Partway through peat moss


----------



## NateM (Sep 12, 2019)

The washout :evil:


----------



## NateM (Sep 12, 2019)

Day 7


----------



## NateM (Sep 12, 2019)

Day 9


----------



## NateM (Sep 12, 2019)

Backyard is still behind due to washout but front is looking good for day 11


----------



## NateM (Sep 12, 2019)

Looking for some advice on a few questions i have at this point in my reno.

1. A groundhog has made multiple appearances in my back yard snacking on the seedlings today, how much of an issue is this?

2. When should I drop more fertilizer? Better to use more of the scotts starter with tenacity or milorganite?

3. With the kbg behind the tttf, whats the optimal time to cut it? I can use a push reel mower.


----------



## NateM (Sep 12, 2019)

Gave first cut today at 2.75" and plan to reduce watering to 1x a day then every other day. Will also mow again in next few days to work down to 2". Plan to drop .25/M N weekly until temps drop. Hoping the kbg will help fill the thin areas as it grows in.


----------



## Chris LI (Oct 26, 2018)

:thumbup:
Keep up the good work!


----------



## NateM (Sep 12, 2019)

Day 32, starting to fill out a bit. Will drop .25/M N tomorrow.


----------



## NateM (Sep 12, 2019)

Day 40, first cut with rotary. Its getting thicker and darker now. Dropped another .25/M N. Iphone white balance is annoying. Color looks great in person. One day ill lug the dslr out there ...


----------



## gregonfire (Sep 18, 2017)

Looks great man. How's the backyard doing?


----------



## NateM (Sep 12, 2019)

@gregonfire Thanks! I basically copied your reno, hah. Back has a few thin spots, but hoping they improve with the N apps.


----------



## gregonfire (Sep 18, 2017)

NateM said:


> @gregonfire Thanks! I basically copied your reno, hah. Back has a few thin spots, but hoping they improve with the N apps.

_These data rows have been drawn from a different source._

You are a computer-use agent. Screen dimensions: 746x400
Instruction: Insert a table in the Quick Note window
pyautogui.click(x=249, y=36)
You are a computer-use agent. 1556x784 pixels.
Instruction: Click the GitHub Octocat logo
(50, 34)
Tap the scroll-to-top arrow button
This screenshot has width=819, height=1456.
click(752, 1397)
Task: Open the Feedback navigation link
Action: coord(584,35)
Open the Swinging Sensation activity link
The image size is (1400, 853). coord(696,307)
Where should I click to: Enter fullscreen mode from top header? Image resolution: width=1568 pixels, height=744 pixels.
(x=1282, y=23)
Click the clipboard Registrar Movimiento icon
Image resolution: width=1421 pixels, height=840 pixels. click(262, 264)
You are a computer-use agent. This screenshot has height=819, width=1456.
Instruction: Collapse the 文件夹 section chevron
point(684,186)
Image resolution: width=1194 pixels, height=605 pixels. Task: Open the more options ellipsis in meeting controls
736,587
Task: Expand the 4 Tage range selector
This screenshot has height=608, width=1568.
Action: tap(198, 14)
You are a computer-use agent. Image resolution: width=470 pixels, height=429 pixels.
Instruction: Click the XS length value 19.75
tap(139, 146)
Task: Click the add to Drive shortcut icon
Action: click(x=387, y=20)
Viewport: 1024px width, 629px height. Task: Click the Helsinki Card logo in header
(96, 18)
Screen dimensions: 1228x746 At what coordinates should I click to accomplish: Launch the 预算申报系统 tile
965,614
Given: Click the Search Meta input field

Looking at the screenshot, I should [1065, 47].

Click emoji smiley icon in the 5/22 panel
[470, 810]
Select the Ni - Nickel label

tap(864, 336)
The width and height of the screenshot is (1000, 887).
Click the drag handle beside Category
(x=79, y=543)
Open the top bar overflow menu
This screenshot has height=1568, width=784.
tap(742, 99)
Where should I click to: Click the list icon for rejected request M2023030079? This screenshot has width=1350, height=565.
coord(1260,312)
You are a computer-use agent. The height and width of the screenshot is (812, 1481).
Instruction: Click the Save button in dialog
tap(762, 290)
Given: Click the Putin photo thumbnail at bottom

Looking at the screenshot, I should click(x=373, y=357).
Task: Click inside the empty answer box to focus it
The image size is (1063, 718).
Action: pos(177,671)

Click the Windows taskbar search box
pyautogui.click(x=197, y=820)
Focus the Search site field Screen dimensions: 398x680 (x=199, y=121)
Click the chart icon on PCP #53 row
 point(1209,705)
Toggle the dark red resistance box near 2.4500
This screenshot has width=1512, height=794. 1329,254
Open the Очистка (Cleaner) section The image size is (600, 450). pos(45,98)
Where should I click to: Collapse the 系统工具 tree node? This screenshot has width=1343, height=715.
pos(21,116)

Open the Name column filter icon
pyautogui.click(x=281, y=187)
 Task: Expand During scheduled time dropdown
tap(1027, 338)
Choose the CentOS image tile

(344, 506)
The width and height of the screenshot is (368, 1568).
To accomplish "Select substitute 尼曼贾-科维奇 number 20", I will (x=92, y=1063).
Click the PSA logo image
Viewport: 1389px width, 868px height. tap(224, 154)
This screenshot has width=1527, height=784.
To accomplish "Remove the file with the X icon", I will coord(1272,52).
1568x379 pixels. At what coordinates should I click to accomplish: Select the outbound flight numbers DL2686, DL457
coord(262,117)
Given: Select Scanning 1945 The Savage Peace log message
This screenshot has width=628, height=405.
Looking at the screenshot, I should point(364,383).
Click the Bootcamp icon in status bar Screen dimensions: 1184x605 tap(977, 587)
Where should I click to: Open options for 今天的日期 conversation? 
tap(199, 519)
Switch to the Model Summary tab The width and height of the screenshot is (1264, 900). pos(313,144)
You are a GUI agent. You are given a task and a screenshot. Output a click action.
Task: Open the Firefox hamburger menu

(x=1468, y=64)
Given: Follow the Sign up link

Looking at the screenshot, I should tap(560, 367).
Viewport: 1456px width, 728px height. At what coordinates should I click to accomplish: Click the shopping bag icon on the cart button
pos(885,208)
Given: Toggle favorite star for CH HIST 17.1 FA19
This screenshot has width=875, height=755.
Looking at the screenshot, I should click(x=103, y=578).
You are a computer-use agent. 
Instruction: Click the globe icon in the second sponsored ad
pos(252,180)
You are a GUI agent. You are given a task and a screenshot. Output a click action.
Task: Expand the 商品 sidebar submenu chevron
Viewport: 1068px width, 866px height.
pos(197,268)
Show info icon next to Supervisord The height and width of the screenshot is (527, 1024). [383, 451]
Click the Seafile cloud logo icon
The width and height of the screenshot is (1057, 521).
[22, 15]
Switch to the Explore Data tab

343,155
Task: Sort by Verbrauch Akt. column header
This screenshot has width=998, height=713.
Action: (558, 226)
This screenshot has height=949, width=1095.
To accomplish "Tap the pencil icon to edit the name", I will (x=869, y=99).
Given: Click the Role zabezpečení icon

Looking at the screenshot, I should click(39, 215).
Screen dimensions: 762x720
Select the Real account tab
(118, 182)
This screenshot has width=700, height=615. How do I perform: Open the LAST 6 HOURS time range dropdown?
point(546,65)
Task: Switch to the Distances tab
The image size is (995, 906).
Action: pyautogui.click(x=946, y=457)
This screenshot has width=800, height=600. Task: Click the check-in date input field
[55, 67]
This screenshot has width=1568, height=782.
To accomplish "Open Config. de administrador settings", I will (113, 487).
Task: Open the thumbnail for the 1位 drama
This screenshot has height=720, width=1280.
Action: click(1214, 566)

Back yard looks great man, that'll definitely fill in. If not this year definitely once the spring flush hits next year. Don't worry just give it time. Thanks for using my reno. I have to give props to @ericgautier because I copied his reno :lol:


----------



## NateM (Sep 12, 2019)

Some pics after leaf cleanup


----------



## KevinTNLawn (Apr 27, 2021)

my yard is better than it was, but never quite that thick. I have mostly KBG that is growing, I might have to break down and add some TTTF seed now that the KBG is 'established'. or as established as its going to get.


----------